**EXERCISE 1**
Answer the following from the text about a mother's illness and death:
(a) What work is called her masterpiece?
(b) Where was the post originally published?
(c) What prayer did the writer recite in her ear?
**EXERCISE 2**
Duplicate the passage of the text about a mother's illness and death from "Tuesday, August 2, 2011" up to and including "and personal care.".

**EXCERPT PROVIDED**

Mom’s karma, her pebbles and ripples, are still with us.  In a sense, she is alive in them.  She is alive in the gardens she cared for, alive in the songs she wrote, alive in Quile, her masterpiece.  And look around you now: she is alive in us.  Alive in the children she helped Dad to raise.  Alive in our laughter and smiles.  Alive in our tears.  Alive in our kisses and embraces.  Alive in our memories.  Alive in every MaFe moment that we never tire of telling and remembering.  Look around you: do you see her pebbles?  Do you see her ripples?  That’s MaFe right there.

Let us now go back to MaFe’s lesson of the open heart: when we live in the open heart, we are never alone.  MaFe is there, along with everybody we love. 

May we all live in the open heart.

Tuesday, August 2, 2011

Mom's Death

Originally posted in Treeleaf.


Just as an update:

As I posted here about two months ago my mother was sick of cancer. We converted one room in my parents' house into a hospital room, complete with the necessary medical equipment and a team of doctors and nurses. One of the doctors happened to be married to an older cousin of mine so there was a mix of professionalism and personal care.

Last week my wife called me to say that Mom was in a coma. I asked her if I should go back home (I'd been flying back and forth between Manila and Davao every weekend for the past several weeks, and I'd just got back in Manila the night before). She said she didn't know but that she would call me later that night then we'd decide. After a couple of hours she called back and said that Mom had woken up. So we figured I'd stick to the original plan, which was to fly in on Thursday evening and stay there until Sunday. But then later my sister called and told me I'd better come home immediately. According to the doctor, Mom was going to slip in and out of the comatose state, and each time it was going to be deeper and deeper until she wouldn't wake up anymore. So I took the afternoon flight to Davao on Tuesday. I spent the next few days spending time with my Mom, holding her hand, talking to her. 





The doctor said she could hear us even in the coma state so we would whisper in her ear. Sometimes we'd sing to her. One time I recited the Metta prayer in her ear. Several times I chanted - once in her ear and other times while holding her hand. Many times I just sat there holding her hand, stroking her hair, looking into her barely-open eyes (when she was awake). Mostly I told her I loved her and thanked her for being my mother, and that I didn't want her to suffer anymore so while nobody wanted her to die, we all didn't want her to hold on for our sake.

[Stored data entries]
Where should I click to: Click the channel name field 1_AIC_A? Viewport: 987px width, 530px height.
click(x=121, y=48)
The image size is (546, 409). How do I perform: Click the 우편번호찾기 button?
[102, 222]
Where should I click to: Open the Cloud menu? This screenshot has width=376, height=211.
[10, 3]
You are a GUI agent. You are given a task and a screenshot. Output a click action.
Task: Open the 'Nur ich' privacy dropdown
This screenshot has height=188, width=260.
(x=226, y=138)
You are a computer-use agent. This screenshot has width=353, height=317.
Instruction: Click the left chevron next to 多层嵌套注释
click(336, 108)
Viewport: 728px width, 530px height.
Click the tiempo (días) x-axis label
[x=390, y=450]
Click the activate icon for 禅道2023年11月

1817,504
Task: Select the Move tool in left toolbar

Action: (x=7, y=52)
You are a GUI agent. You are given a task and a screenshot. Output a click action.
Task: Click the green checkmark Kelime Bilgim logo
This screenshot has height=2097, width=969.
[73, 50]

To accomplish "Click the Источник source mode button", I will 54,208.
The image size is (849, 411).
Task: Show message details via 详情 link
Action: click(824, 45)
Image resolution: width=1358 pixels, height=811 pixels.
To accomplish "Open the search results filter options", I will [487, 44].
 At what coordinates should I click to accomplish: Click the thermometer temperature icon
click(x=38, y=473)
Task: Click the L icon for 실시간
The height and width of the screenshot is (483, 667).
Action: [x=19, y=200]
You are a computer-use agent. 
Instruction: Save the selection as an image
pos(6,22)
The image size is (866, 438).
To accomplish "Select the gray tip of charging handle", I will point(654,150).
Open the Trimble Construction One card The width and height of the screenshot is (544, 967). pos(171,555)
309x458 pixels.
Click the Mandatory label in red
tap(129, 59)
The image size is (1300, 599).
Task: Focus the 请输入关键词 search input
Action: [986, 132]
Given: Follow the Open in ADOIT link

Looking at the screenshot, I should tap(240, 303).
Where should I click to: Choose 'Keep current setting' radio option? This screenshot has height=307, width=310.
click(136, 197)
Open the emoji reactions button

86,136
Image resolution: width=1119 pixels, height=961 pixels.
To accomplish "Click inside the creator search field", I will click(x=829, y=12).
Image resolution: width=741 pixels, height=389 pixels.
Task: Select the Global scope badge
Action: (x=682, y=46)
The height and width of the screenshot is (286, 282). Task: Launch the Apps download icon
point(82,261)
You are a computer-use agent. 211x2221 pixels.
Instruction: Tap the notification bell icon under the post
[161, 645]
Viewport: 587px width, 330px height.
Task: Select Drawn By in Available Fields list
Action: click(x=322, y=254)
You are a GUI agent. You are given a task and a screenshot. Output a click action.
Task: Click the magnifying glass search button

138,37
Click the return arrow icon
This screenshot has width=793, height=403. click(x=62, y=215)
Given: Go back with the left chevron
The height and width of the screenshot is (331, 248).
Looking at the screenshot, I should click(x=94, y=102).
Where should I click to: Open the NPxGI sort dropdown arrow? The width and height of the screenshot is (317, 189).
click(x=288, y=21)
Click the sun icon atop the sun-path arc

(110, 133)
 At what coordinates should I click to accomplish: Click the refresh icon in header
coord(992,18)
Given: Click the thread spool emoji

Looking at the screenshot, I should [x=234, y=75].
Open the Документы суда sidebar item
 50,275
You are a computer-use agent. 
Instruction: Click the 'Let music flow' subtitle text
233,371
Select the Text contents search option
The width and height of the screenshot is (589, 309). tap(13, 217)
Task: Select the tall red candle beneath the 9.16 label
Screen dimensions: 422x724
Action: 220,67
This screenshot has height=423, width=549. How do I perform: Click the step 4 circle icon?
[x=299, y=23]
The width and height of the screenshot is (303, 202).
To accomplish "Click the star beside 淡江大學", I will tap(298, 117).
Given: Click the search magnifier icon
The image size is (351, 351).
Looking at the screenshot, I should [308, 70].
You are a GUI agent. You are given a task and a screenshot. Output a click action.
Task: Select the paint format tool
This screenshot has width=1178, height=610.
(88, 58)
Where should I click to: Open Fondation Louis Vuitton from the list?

**OUTPUT 1**
(a) Quile
(b) Treeleaf
(c) The Metta prayer

**OUTPUT 2**
Tuesday, August 2, 2011

Mom's Death

Originally posted in Treeleaf.


Just as an update:

As I posted here about two months ago my mother was sick of cancer. We converted one room in my parents' house into a hospital room, complete with the necessary medical equipment and a team of doctors and nurses. One of the doctors happened to be married to an older cousin of mine so there was a mix of professionalism and personal care.